FOLHA DE SÃO PAULO – Coluna Finanças Pessoais: “Previdência complementar não é só para quem quer se aposentar” por Marcia Dessen

EXISTE UMA FACETA dos produtos de previdência complementar, que talvez não seja de domínio público e que certamente despertará a atenção das pessoas de qualquer faixa etária e de qualquer faixa de renda: a possibilidade de pagar menos Imposto de Renda.
Você gostaria de trocar uma alíquota de 27,5% por uma de 10% sobre parte de sua renda tributável? Você gostaria de adiar o pagamento de parte do seu IR devido, investir esse dinheiro e ficar com o rendimento proporcionado por esses recursos?

 
Pois bem, os produtos de previdência permitem, entre outras coisas, que o contribuinte faça esse planejamento tributário. Você não vai querer perder, não é?
Porém, para fazer a coisa certa, é preciso conhecer muito bem as regras da Receita Federal a respeito do assunto, senão o tiro pode sair pela culatra, e, em vez de pagar menos imposto, o contribuinte poderá acabar pagando mais do que deveria.

ADIAR O IR
As contribuições feitas ao PGBL (Plano Gerador de Benefício Livre) ou ao Fapi (Fundo de Aposentadoria Programada Individual) podem ser “diferidas”, observado o limite de 12% da renda anual tributável.

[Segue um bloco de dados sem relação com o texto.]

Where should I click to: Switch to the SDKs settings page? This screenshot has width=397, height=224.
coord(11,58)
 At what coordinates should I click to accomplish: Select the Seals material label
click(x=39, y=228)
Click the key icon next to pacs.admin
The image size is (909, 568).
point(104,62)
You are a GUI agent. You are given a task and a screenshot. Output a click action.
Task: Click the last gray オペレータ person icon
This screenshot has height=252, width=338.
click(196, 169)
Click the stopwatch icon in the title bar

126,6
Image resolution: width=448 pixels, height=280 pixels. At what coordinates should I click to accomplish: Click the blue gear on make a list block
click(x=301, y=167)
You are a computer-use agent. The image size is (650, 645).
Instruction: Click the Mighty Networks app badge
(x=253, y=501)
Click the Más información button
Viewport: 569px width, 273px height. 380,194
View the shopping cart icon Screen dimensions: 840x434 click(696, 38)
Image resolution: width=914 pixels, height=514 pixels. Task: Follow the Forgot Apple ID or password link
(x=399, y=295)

Dois esclarecimentos fundamentais:
1) “Diferir” não é deduzir. “Diferir” significa “adiar”. Significa que, em vez de pagar o imposto no exercício corrente, o contribuinte pagará o imposto no exercício em que resgatar os recursos ou transformá-los em renda (em 2020, por exemplo). Deduzir, por sua vez, significa “excluir da base de cálculo” -não pagar hoje e nunca mais, o que não é o caso aqui. Entender o significado de “diferimento” permite compreender por que a “base” sobre a qual incide a alíquota do IR, no resgate ou na renda futura, é o valor total de resgate ou da renda (capital mais juros), e não só sobre os juros, como no caso do VGBL (Vida Gerador de Benefício Livre).
Lembre-se de que o contribuinte deixou de pagar o imposto no ano em que fez o aporte no plano. Pois agora é chegada a hora de acertar as contas com o leão. E qual é a vantagem, afinal? Ganhar os rendimentos que esse capital proporciona durante todo o período do investimento.

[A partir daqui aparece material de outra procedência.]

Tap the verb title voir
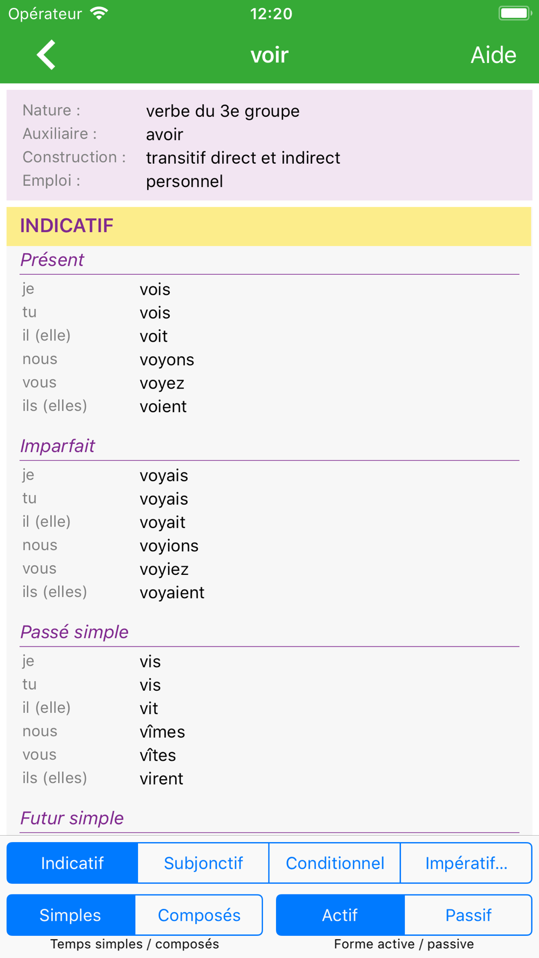The width and height of the screenshot is (539, 958). [270, 55]
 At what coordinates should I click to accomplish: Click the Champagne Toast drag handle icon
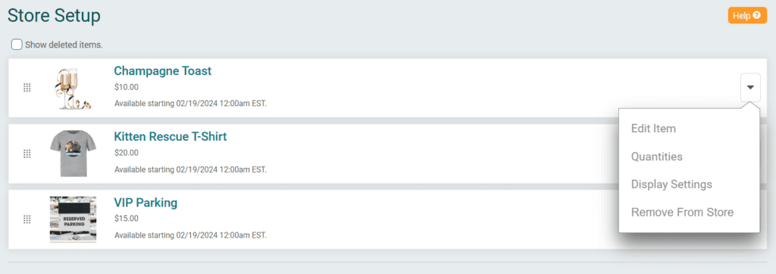[27, 88]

2) Entender o que é renda tributável. É aquela que, mesmo tendo sito tributada na fonte (como os salários), compõe a base de cálculo na Declaração de Ajuste Anual do IR da pessoa física para calcular o imposto devido.
Entretanto, para evitar a bitributação, a Receita admite a compensação do IR retido na fonte. Quando o investidor, inadvertidamente, aporta mais de 12% da renda bruta tributável em produtos dessa modalidade (PGBL ou Fapi), pagará IR duas vezes: a primeira, no exercício em que faz o aporte, já que o excedente não será “diferido” (adiado); a segunda, quando resgatar ou converter o plano em renda. O fisco agradece.

ALÍQUOTA MENOR
Para trocar a alíquota de 27,5% pela de 10%, você terá de oferecer duas coisas:
Primeira: tempo -são dez anos de espera. Você deixa de pagar no exercício corrente a alíquota de 27,5% sobre o limite de 12% da renda tributável (renda acima de R$ 3.743,19 por mês) e pagará a alíquota de 10% quando resgatar ou transformar o plano em renda.

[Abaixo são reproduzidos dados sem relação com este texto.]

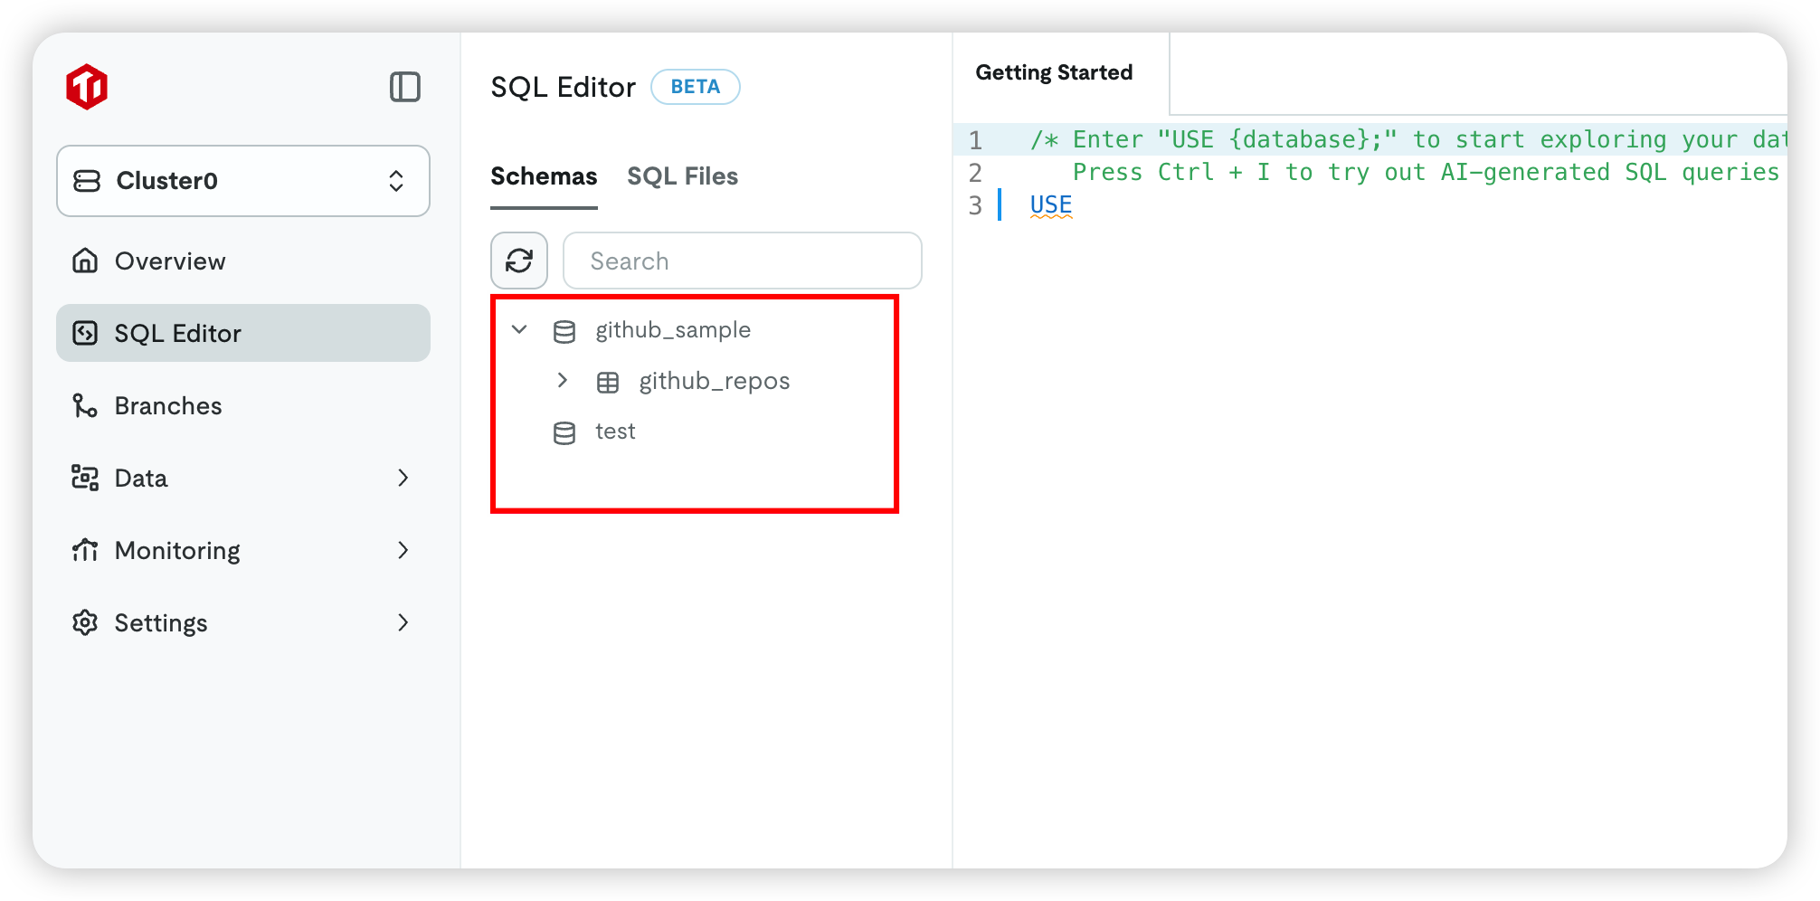Open the Cluster0 cluster selector dropdown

Segunda: regime de tributação -nesse caso, será exclusivo na fonte. No momento da declaração anual do IR, a renda ou o rendimento não compõe a base de cálculo, e o imposto pago na fonte não pode ser compensado (por isso que a tributação é “exclusiva na fonte”).
Essa forma de tributação não interessa aos contribuintes com estratégia de recuperar, via declaração anual, o imposto (ou parte dele) pago/retido na fonte.
Se você não tem renda tributável, se suas contribuições a esse tipo de plano já atingiram o limite de 12% da renda tributável, pare! Não coloque nem mais um centavo em PGBL ou no Fapi. Destine seus recursos a planos do tipo VGBL ou outros produtos de investimento.
Caso contrário, você estará fazendo “doações” à Receita. Com a carga tributária que já pagamos, ninguém merece.